# ABOUT THIS TASK:
Restate word for word the lines between the start of the material and the line with "Screen dimensions: 500x375", keeping both of those ends and none of the pictures.
- - - - - - -
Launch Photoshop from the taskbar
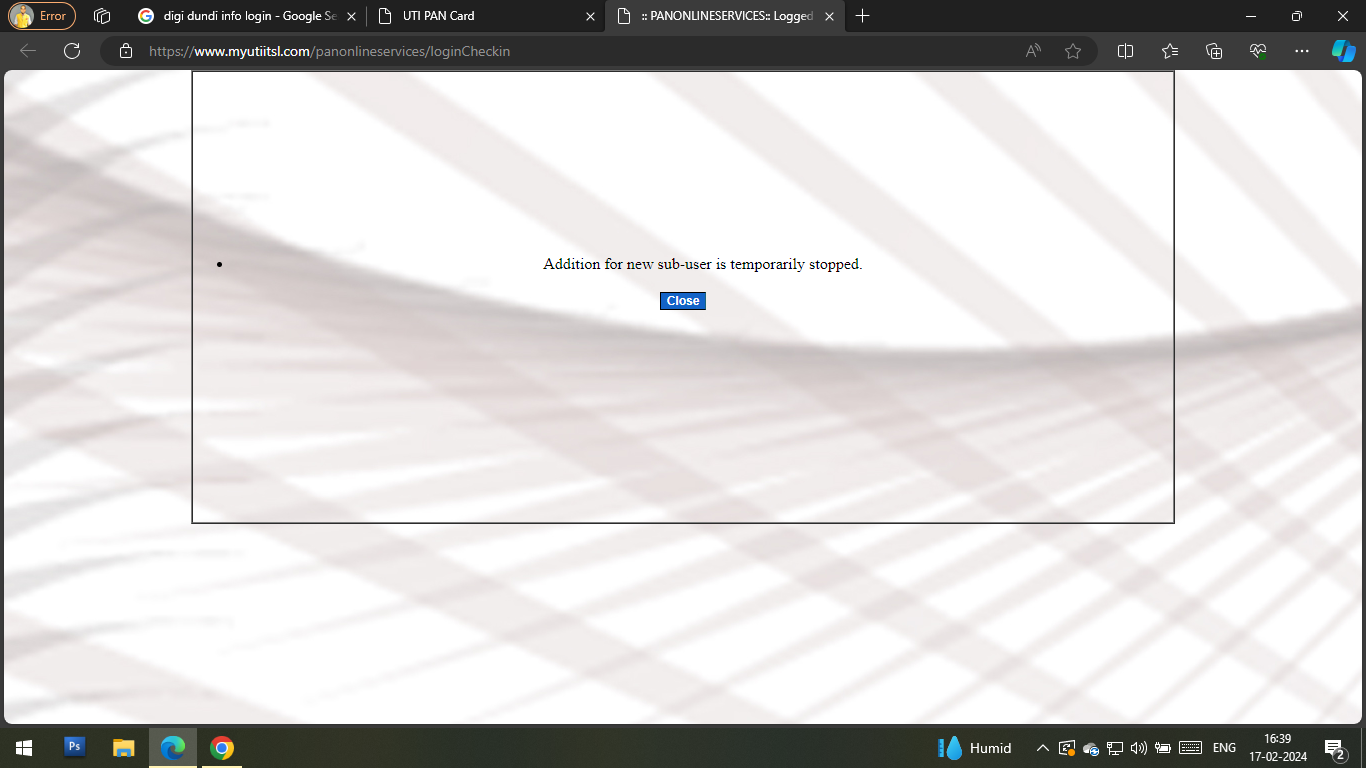This screenshot has width=1366, height=768. (x=74, y=747)
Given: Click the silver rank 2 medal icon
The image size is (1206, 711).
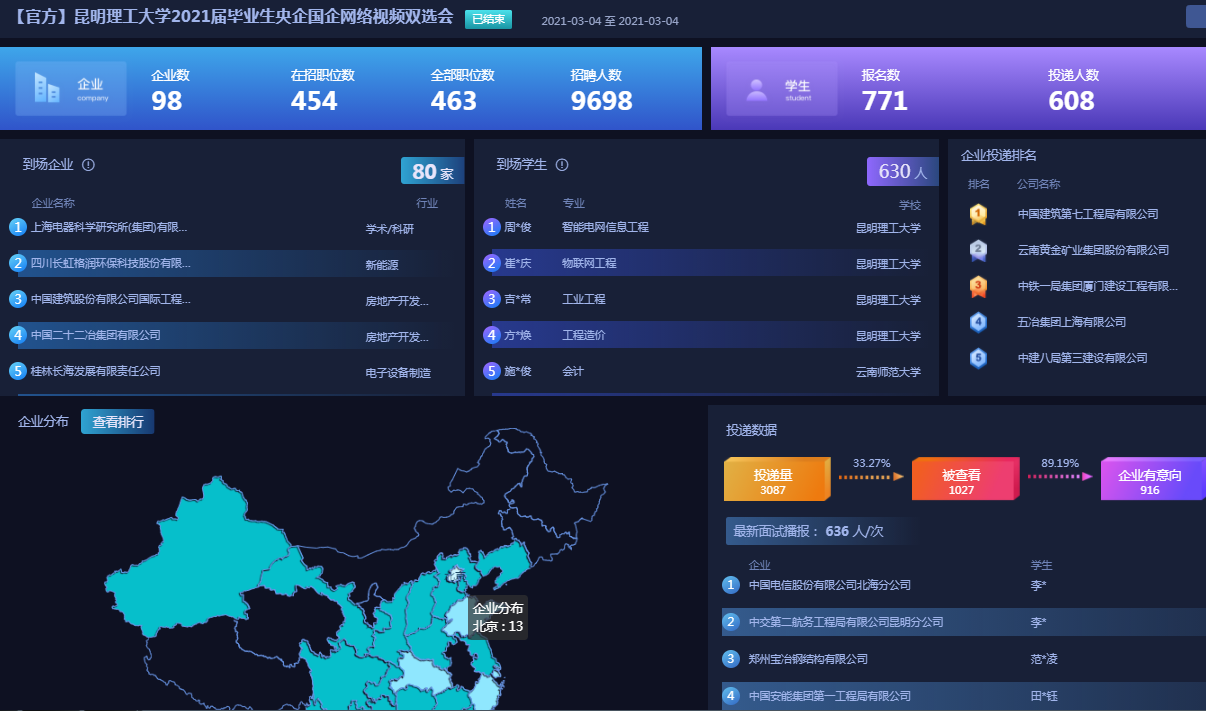Looking at the screenshot, I should pos(978,250).
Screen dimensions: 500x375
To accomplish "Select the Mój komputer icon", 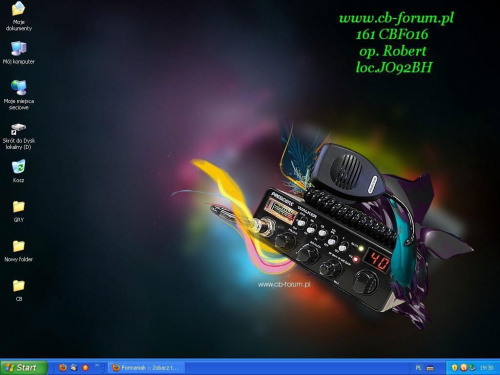I will (19, 53).
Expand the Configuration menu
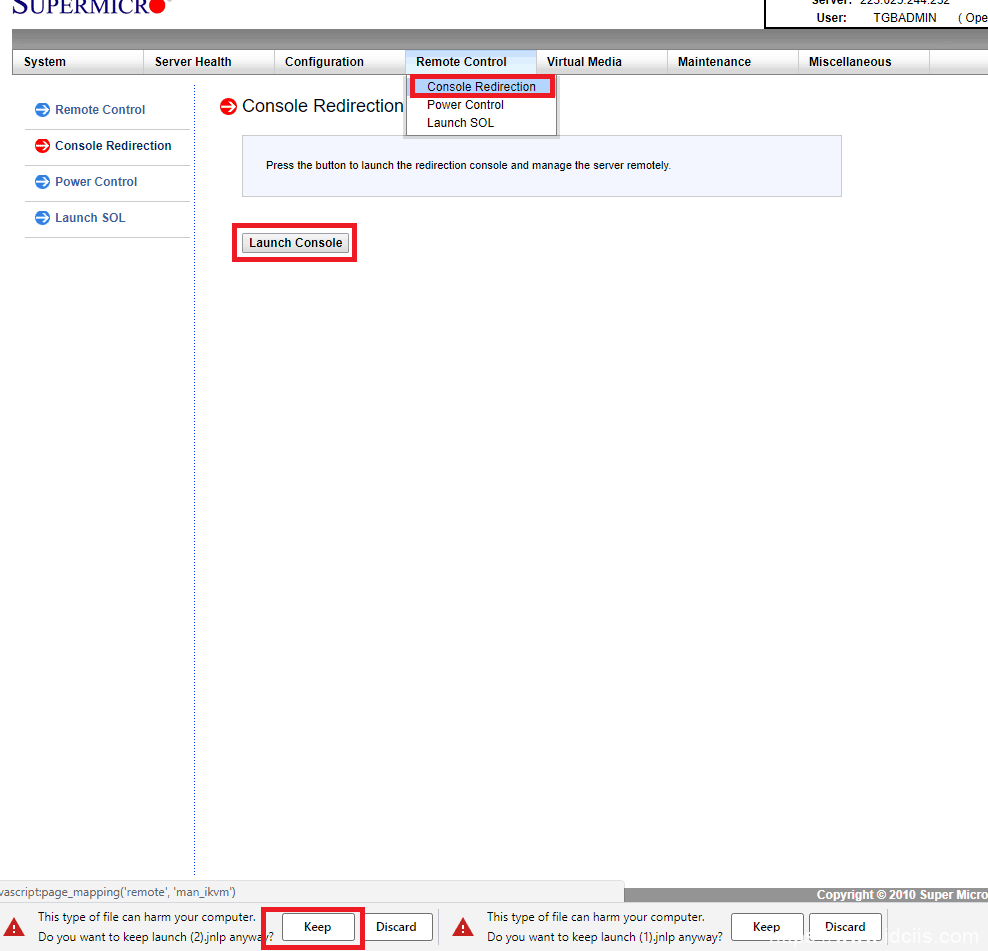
- - - - - - -
# EXERCISE RESULT:
Launch Photoshop from the taskbar
This screenshot has width=1366, height=768. (x=74, y=747)
Given: Click the silver rank 2 medal icon
The image size is (1206, 711).
Looking at the screenshot, I should pos(978,250).
Screen dimensions: 500x375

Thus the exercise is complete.